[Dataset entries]
────────────────────

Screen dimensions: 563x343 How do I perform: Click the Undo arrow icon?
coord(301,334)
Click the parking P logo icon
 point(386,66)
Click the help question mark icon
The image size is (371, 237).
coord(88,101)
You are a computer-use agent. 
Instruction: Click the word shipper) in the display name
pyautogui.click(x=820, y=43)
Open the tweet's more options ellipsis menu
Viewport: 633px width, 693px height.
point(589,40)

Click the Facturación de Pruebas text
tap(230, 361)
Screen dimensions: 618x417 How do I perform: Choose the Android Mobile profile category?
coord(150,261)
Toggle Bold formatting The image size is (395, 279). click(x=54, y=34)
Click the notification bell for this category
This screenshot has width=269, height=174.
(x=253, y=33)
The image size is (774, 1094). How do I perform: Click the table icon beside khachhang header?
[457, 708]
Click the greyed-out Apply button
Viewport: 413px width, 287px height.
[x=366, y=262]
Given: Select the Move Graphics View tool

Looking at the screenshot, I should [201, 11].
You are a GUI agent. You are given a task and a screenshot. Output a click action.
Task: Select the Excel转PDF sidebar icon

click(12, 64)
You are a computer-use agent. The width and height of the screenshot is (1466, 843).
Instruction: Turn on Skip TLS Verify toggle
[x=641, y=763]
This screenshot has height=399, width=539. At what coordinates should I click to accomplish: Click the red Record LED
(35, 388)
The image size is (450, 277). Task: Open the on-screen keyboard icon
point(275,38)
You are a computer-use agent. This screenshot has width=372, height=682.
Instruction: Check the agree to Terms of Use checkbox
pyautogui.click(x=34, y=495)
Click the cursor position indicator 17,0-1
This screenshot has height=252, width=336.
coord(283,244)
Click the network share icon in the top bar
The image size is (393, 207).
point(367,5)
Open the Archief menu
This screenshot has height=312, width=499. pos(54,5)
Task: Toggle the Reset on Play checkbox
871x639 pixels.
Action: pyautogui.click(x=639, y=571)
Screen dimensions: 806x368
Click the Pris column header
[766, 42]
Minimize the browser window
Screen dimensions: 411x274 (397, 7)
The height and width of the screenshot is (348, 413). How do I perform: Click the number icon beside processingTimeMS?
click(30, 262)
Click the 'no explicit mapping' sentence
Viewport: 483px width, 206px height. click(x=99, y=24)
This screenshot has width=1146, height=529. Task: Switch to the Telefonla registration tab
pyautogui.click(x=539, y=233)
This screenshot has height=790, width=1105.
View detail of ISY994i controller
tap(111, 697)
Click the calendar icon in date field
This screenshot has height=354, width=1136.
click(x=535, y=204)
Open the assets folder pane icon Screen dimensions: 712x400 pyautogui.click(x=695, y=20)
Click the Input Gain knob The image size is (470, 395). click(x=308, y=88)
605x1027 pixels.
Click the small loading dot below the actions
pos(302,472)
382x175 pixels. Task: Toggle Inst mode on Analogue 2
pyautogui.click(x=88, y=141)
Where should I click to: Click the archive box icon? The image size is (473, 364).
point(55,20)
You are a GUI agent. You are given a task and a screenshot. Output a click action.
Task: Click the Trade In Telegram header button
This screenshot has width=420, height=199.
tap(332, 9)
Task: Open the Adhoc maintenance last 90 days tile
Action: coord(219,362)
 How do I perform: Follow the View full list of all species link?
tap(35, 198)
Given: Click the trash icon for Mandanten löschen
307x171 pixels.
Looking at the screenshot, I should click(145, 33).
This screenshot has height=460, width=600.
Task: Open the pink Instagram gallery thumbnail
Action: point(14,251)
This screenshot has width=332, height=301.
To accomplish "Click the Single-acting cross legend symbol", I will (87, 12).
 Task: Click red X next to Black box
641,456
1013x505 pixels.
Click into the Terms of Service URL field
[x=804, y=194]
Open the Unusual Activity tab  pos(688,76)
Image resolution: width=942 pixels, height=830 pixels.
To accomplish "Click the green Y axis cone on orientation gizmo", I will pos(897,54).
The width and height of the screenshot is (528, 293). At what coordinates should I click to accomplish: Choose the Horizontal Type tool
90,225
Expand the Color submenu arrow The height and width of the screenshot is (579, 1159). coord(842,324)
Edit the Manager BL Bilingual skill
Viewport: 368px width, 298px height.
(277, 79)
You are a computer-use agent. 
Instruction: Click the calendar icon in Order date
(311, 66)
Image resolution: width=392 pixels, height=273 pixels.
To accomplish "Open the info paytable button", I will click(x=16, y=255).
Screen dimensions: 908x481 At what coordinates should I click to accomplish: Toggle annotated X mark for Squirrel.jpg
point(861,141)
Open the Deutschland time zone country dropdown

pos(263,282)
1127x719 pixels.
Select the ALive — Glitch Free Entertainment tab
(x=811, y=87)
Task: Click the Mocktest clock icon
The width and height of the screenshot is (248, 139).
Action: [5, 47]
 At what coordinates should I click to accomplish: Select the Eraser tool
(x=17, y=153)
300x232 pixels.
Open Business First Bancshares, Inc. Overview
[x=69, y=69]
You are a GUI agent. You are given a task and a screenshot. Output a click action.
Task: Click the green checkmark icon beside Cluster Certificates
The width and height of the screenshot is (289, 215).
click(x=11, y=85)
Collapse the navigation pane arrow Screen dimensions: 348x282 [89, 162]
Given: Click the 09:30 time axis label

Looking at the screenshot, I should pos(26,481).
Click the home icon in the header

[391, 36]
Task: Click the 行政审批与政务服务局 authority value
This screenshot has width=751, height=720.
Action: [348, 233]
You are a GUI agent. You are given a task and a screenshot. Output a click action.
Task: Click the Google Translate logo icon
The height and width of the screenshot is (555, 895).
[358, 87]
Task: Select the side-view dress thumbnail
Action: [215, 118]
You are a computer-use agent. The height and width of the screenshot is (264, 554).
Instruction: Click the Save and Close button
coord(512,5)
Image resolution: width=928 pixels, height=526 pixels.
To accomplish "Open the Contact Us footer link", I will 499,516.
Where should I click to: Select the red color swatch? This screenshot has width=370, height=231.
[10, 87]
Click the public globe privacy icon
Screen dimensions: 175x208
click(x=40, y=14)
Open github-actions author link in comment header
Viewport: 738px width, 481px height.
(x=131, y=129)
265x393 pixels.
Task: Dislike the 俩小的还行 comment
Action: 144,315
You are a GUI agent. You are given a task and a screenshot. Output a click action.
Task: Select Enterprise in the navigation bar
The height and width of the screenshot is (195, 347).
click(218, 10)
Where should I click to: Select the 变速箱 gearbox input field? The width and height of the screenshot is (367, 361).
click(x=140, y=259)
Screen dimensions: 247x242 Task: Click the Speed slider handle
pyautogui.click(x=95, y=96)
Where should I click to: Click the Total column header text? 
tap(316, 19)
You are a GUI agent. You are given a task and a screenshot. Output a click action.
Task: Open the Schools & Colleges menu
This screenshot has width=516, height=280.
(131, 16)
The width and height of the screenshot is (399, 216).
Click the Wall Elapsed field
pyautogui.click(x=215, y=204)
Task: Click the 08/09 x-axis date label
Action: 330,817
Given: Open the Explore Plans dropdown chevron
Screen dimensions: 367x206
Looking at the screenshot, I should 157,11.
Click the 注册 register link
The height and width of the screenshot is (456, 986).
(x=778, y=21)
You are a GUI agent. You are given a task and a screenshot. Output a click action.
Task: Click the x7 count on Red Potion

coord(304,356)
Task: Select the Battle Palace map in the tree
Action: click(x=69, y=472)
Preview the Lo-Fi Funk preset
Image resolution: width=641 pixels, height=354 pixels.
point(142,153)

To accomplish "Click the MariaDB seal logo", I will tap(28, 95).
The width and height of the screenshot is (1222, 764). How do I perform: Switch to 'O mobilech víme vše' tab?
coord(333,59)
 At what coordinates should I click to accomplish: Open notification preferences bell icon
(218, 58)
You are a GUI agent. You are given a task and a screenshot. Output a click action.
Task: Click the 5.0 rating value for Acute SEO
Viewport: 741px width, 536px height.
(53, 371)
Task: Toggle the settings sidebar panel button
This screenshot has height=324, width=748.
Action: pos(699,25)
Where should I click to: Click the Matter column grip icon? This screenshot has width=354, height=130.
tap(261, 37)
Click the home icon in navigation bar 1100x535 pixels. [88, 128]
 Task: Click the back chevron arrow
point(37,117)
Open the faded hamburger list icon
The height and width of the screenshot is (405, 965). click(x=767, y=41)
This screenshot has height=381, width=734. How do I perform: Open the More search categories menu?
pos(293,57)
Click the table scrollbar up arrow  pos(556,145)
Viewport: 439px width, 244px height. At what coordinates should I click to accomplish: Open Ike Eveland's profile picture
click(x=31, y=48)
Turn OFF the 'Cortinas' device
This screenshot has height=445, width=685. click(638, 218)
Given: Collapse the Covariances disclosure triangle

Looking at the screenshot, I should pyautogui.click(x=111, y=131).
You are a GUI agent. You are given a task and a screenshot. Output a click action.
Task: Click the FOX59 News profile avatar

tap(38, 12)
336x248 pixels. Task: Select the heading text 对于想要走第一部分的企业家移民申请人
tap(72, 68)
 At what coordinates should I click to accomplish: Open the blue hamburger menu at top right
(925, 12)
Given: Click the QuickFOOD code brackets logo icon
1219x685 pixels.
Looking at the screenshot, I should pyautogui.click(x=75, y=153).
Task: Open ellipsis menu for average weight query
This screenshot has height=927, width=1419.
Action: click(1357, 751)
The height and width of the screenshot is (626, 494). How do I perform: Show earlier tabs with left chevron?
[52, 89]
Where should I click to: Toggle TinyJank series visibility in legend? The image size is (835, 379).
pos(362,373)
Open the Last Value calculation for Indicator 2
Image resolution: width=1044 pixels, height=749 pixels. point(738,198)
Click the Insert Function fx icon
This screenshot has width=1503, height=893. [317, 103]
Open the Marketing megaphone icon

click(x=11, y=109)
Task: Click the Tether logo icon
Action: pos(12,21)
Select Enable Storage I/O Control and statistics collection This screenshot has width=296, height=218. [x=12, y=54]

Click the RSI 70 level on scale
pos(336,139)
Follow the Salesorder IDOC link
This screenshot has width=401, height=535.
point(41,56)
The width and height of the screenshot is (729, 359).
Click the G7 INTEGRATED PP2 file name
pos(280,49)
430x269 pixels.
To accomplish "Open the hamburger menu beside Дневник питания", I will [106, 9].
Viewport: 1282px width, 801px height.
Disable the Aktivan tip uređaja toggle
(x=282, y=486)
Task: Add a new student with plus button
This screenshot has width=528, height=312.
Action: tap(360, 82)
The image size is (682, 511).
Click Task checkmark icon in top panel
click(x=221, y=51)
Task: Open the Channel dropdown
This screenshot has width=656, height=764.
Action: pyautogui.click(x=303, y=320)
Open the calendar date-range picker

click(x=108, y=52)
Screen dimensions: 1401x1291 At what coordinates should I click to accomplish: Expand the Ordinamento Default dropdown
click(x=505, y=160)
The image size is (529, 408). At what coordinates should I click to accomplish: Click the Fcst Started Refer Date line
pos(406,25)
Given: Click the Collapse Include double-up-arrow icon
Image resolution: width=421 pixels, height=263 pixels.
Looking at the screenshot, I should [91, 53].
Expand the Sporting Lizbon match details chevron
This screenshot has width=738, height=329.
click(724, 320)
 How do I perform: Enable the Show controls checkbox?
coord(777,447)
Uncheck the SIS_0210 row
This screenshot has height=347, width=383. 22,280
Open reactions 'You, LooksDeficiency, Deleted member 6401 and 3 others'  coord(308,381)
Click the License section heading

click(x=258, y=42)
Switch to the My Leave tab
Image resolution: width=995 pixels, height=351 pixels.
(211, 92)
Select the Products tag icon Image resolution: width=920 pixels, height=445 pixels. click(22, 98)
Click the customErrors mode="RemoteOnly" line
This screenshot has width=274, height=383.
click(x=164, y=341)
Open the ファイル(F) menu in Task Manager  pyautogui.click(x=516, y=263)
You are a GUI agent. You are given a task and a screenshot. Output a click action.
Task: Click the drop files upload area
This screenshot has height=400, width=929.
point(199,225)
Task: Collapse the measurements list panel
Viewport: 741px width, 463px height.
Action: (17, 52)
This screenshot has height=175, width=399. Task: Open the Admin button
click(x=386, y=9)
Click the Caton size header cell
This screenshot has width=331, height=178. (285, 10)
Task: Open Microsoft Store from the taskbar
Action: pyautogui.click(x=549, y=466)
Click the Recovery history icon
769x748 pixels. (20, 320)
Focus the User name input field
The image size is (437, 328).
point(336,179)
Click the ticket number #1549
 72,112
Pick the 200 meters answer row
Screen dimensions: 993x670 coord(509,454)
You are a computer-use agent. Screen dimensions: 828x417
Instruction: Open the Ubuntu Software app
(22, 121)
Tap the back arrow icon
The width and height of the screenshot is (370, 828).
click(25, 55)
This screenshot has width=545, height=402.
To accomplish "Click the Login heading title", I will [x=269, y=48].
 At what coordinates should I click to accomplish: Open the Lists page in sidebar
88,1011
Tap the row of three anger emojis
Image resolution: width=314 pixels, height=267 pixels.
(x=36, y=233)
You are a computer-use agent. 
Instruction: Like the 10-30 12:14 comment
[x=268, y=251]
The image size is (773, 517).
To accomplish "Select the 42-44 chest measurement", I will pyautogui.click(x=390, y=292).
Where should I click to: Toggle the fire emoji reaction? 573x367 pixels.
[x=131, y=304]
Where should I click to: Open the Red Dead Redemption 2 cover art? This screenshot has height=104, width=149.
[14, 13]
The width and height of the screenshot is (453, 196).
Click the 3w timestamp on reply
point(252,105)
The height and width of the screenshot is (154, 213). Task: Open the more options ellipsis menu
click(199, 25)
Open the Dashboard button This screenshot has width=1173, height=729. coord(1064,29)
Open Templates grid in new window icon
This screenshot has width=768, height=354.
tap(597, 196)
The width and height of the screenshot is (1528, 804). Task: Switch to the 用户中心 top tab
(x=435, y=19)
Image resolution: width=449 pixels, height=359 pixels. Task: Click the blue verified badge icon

────────────────────

» Your instructions: In the records above, locate the lines holding the word "navigation". Copy each of them.

» Result of this task:
Collapse the navigation pane arrow Screen dimensions: 348x282 [89, 162]
Task: Select Enterprise in the navigation bar
Click the home icon in navigation bar 1100x535 pixels. [88, 128]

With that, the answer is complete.